Shedley modelled the figures on the Elizabeth fountain at Windsor Green and the council chambers.
He designed street floats for the Adelaide Festival of Arts in 1960 and 1962.
He created the massive bas relief fountain sculpture Fire and Earth, a feature of the pond at Windsor Green, Elizabeth.
He created the sculpture The Rainmakers, the first major public artwork in South Australia to depict traditional Aboriginals, sponsored by Eugen Lohmann of Remscheid-Lennep, West Germany, and unveiled at Christies Beach on 21 May 1965.
While on overseas trips he purchased various works for the Art Gallery of South Australia.

His painting The Parable of the Blind Men is held by the Art Gallery of South Australia.
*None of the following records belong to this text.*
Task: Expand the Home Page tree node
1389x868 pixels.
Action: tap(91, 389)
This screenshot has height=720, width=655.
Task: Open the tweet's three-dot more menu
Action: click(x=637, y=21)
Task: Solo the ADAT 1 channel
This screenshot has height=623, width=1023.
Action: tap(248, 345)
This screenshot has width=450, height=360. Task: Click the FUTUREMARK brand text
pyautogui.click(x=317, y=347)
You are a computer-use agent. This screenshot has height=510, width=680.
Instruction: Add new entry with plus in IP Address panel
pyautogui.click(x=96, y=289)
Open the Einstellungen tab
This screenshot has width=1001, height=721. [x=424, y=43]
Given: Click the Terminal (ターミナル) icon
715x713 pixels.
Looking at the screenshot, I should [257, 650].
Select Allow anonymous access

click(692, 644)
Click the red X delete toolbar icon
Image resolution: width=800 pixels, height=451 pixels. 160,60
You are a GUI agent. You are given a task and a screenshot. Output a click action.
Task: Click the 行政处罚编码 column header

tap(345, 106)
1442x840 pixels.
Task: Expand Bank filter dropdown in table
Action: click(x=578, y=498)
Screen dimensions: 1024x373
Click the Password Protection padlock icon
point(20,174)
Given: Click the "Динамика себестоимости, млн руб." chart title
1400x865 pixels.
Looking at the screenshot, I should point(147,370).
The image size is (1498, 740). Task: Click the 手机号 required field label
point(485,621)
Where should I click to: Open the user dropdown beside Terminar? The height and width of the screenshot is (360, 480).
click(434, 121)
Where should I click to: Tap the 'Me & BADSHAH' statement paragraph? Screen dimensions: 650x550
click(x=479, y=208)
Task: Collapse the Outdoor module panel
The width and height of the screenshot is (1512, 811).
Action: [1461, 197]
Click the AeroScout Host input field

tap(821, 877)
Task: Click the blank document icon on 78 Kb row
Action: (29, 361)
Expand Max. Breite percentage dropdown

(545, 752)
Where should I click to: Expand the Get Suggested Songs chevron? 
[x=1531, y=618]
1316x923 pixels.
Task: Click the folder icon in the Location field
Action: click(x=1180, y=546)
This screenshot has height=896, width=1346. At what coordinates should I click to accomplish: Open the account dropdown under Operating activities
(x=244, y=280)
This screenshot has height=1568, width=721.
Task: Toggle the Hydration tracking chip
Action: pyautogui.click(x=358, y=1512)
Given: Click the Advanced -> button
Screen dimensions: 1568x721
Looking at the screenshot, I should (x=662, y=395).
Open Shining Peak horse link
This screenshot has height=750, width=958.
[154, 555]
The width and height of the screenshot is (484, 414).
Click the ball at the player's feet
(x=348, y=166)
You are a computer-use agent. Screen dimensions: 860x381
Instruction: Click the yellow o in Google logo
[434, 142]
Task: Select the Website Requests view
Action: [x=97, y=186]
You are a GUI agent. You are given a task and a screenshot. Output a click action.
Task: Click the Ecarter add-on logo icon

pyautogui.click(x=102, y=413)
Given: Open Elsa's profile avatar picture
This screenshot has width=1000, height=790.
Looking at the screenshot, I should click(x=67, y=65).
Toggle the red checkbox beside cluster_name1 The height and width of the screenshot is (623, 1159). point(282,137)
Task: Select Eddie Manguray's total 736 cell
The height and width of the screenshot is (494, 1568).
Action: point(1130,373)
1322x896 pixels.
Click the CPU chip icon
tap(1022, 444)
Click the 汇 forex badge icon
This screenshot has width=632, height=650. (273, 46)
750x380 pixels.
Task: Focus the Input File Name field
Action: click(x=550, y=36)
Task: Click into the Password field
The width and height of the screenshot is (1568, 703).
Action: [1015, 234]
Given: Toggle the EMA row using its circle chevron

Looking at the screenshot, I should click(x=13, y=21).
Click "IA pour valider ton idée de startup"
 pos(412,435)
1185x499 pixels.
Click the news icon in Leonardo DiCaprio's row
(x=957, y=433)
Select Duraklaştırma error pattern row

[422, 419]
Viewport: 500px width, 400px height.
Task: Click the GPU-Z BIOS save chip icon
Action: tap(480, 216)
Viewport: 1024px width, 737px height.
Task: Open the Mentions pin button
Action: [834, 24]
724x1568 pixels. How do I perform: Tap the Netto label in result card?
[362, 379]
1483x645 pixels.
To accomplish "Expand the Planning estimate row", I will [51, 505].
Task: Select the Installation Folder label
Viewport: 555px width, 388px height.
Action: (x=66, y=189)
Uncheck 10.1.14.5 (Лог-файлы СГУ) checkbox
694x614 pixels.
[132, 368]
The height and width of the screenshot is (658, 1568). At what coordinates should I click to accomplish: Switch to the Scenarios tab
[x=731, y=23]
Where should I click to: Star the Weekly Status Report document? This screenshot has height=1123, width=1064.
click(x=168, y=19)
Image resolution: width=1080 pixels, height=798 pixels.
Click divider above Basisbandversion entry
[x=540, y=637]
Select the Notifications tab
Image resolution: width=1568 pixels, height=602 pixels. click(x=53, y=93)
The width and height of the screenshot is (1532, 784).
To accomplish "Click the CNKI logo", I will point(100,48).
Geoffrey and Mary Shedley were members of "Group 9", founded by Dorrit Black, whose members included Lisette Kohlhagen, Mary Harris, Ernst Milston, Marjorie Gwynne, John Dowie and Ruby Henty, all members of the Royal South Australian Society of Arts. Shedley was, with his friend Dowie, a member of Adelaide's Savage Club.

==Family==
On 10 April 1942 Shedley married Mary Hackett, a fellow art student; they had three daughters. While living at Glenelg, he planned and built their family home at 12 Royal Avenue, Burnside. He died of a cerebral haemorrhage on 19 August 1981 at Toorak Gardens and was buried in the cemetery at St Jude's Church, Brighton.